Rollovers are becoming a growing Issue for liner customers.

Due to the daily increasing requirements for international shipping with increasing demand of carriers on trans-Pacific Ocean services in recent weeks, rollovers are becoming a growing problem for liner customers

According to Jan Hinz (Senior Director of US Ocean freight at Flex port) statement, earlier this summer rollovers had been apparent, primarily because lines had blanked so much capacity.

He added “However, current rollovers are due to increasing demand, not blank sailings, almost all trans-Pacific eastbound strings are running at 100% availability but are also over 100% full.”

Also, according to the words of Brian Wu (chairman of the Hong Kong Association of Freight Forwarding (Haffa) and director of BEL International Logistics Limited) shippers not considered a priority by carriers were suffering significant delays.

“Rollover always happen during peak season, especially for beneficial cargo owners paying lower levels, consignments are being offloaded by shipping lines due to overbookings with priority given to higher yielding containers.” he said.

Regard to his consideration, he expected substantial rates increases through August and into September.

As obtained observations, trans-Pacific freight rates have spiraled through the summer reaching record levels during August.

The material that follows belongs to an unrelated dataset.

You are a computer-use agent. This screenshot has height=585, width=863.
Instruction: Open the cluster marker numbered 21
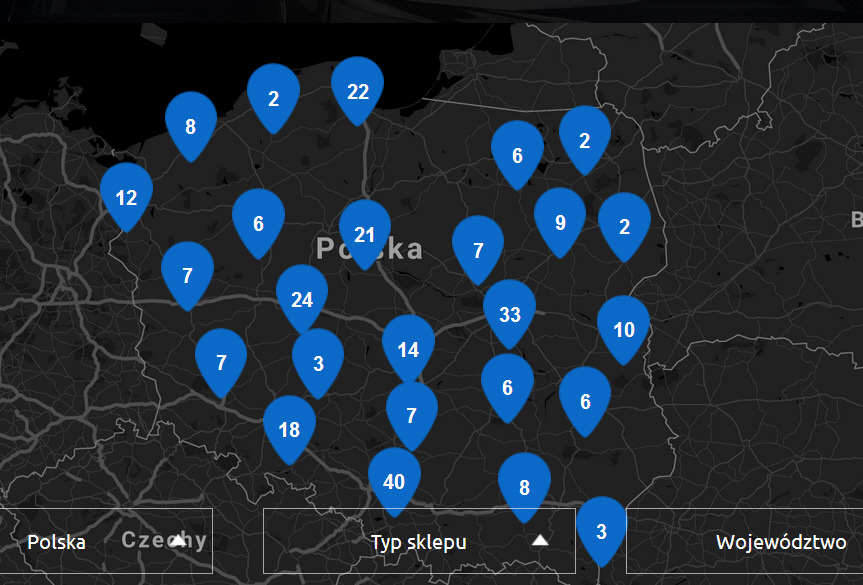[364, 235]
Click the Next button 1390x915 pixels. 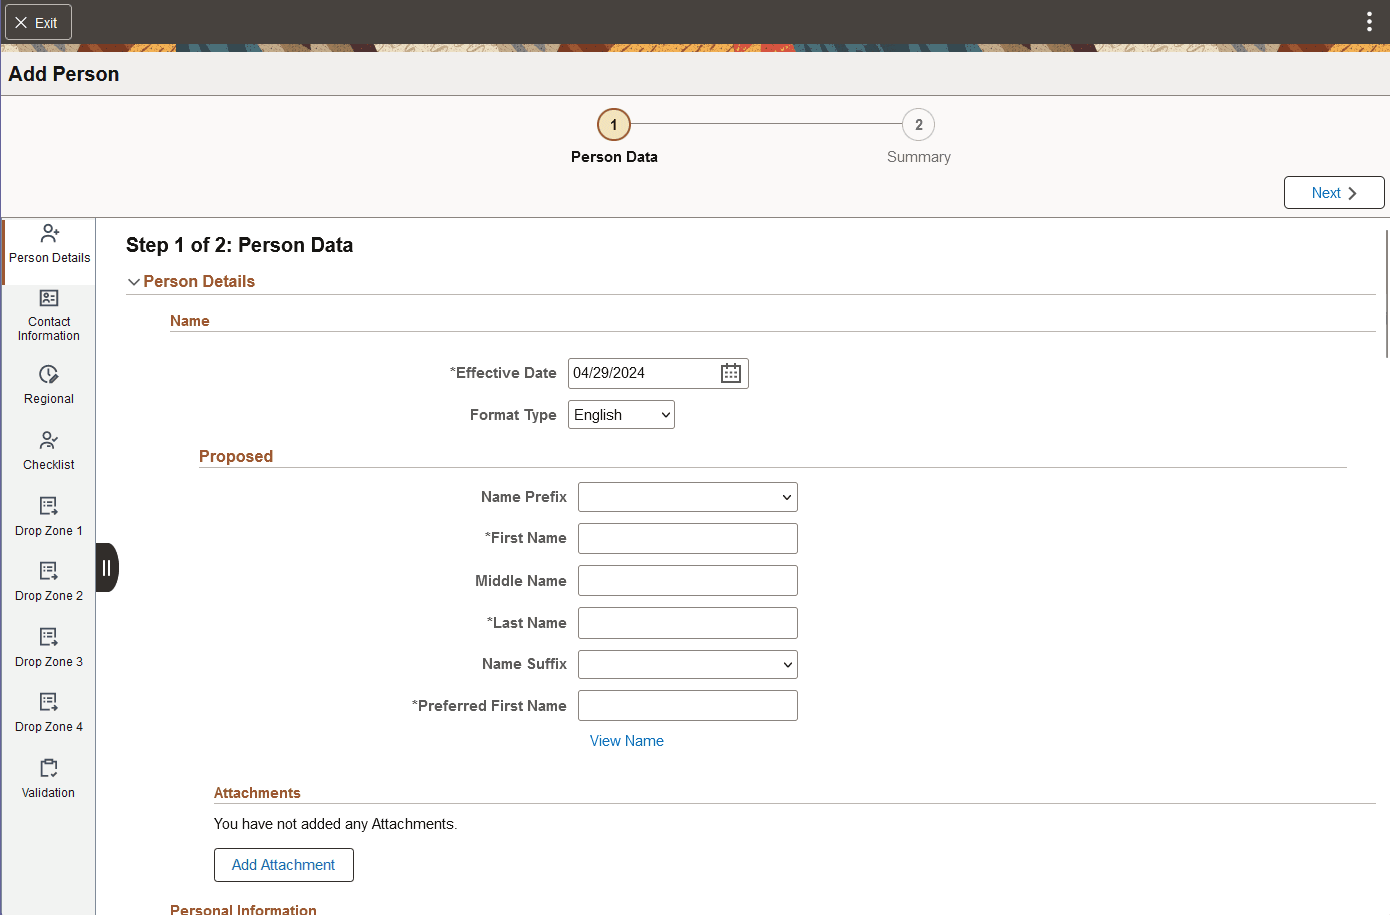pos(1334,192)

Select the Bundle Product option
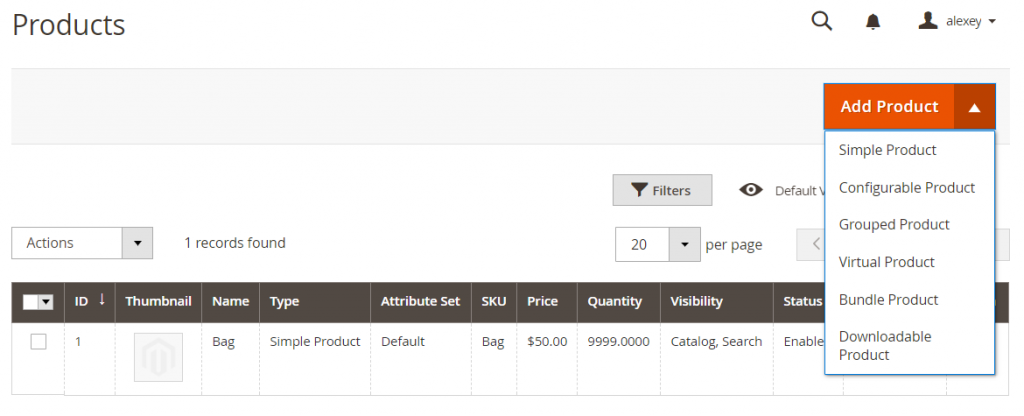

“With ongoing peak season demand, ocean rates from China to the US have now been on the rise for nearly three consecutive months,” reported Freightos yesterday.

The freight marketplace recorded China-US West Coast rates up 7% this week to a new high of $3,281 per FEU, 148% higher than the same time last year.

Home goods, appliances and increased PPE orders have China to U.S. East Coast prices increasing to $3,703 per FEU, ‘only’ 40% higher than the same time last year.

The reason for this increase in demand and rates on services from Asia to North America directly depends on fear of a second round of lockdowns. (Covid-19)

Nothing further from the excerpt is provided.